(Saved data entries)
%%
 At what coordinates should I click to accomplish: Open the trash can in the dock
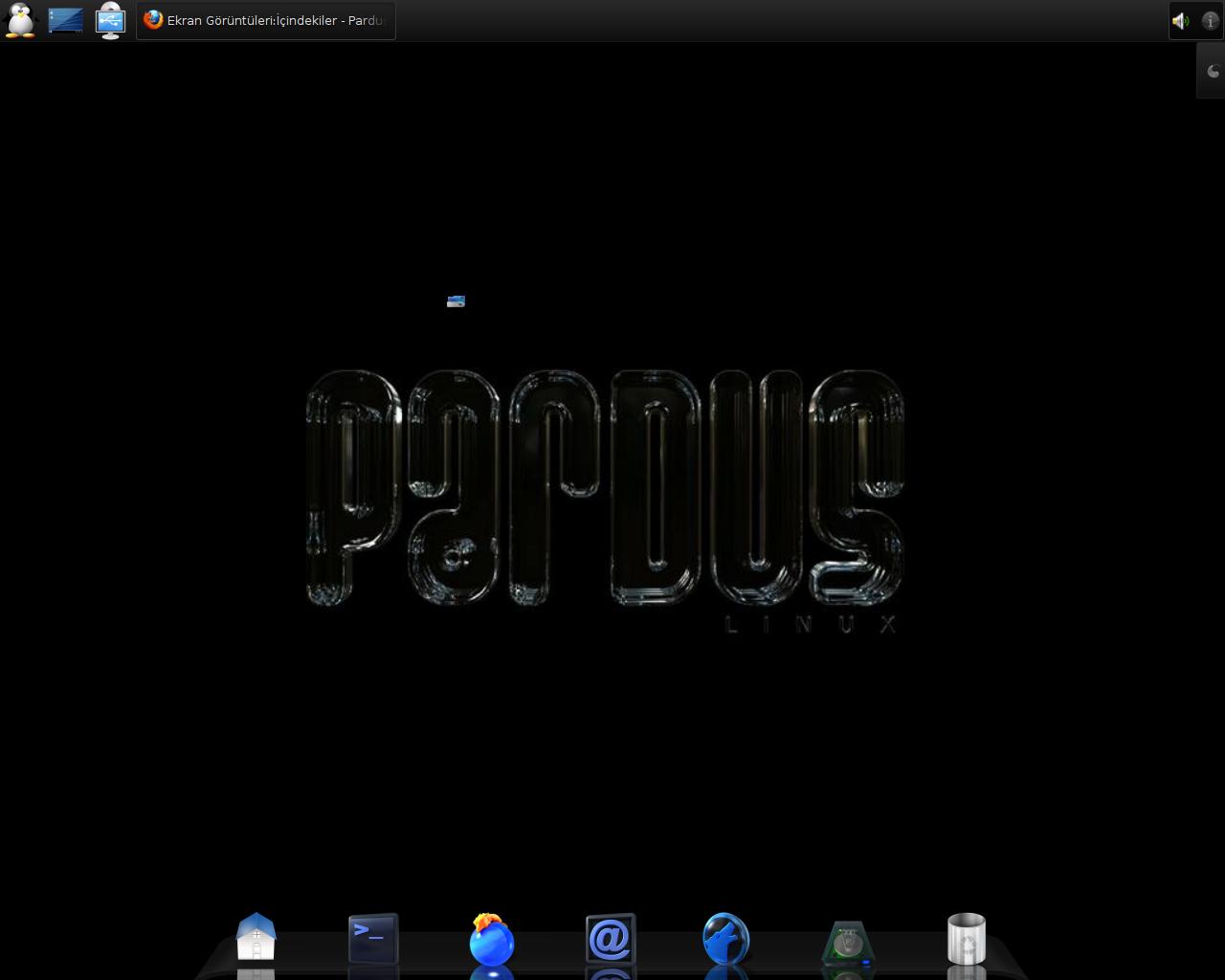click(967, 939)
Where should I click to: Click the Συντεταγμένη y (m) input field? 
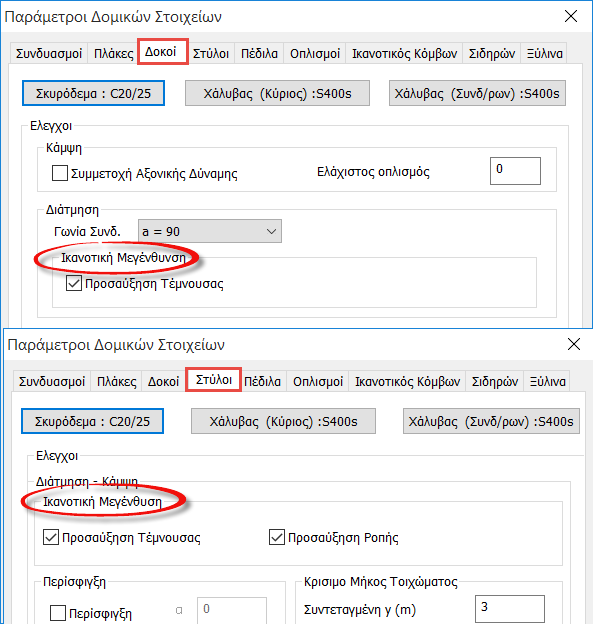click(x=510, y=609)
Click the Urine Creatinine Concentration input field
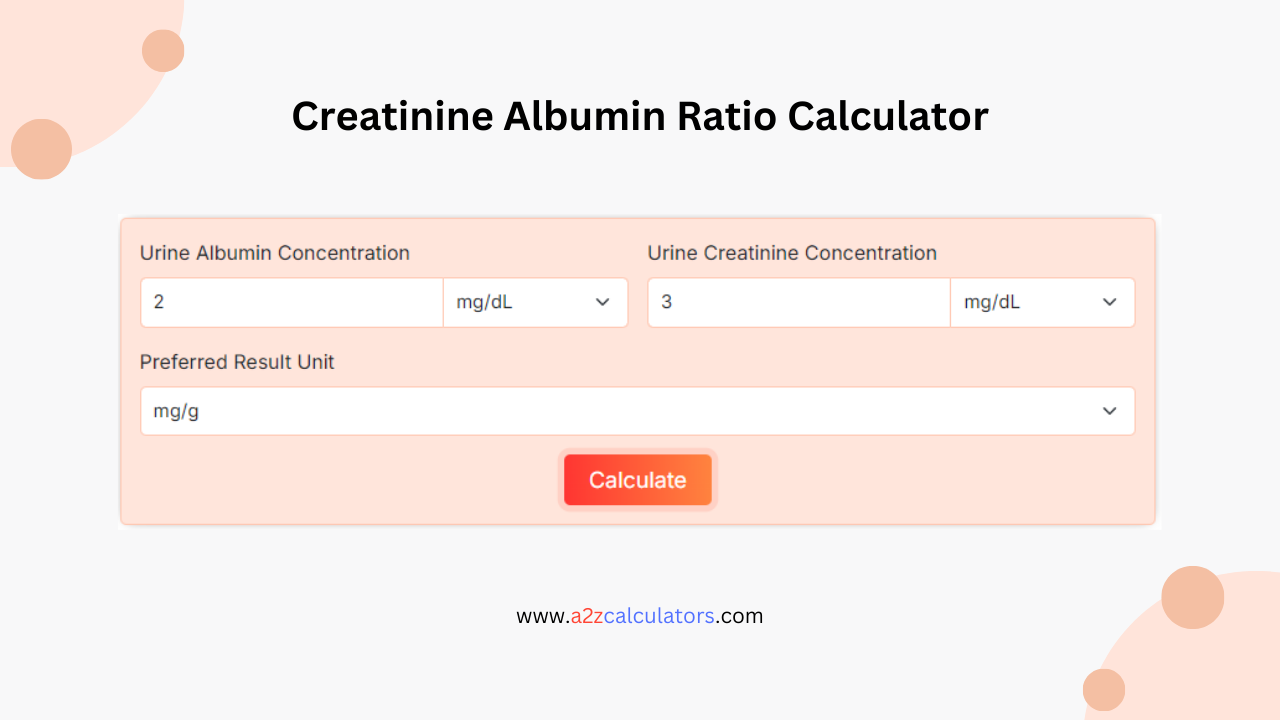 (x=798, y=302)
%%
### ASSIGNMENT
Without the pictures, repeat every record above exactly as written.

### RESULT
 At what coordinates should I click to accomplish: Open the trash can in the dock
click(967, 939)
Where should I click to: Click the Συντεταγμένη y (m) input field? 
click(x=510, y=609)
Click the Urine Creatinine Concentration input field
 (x=798, y=302)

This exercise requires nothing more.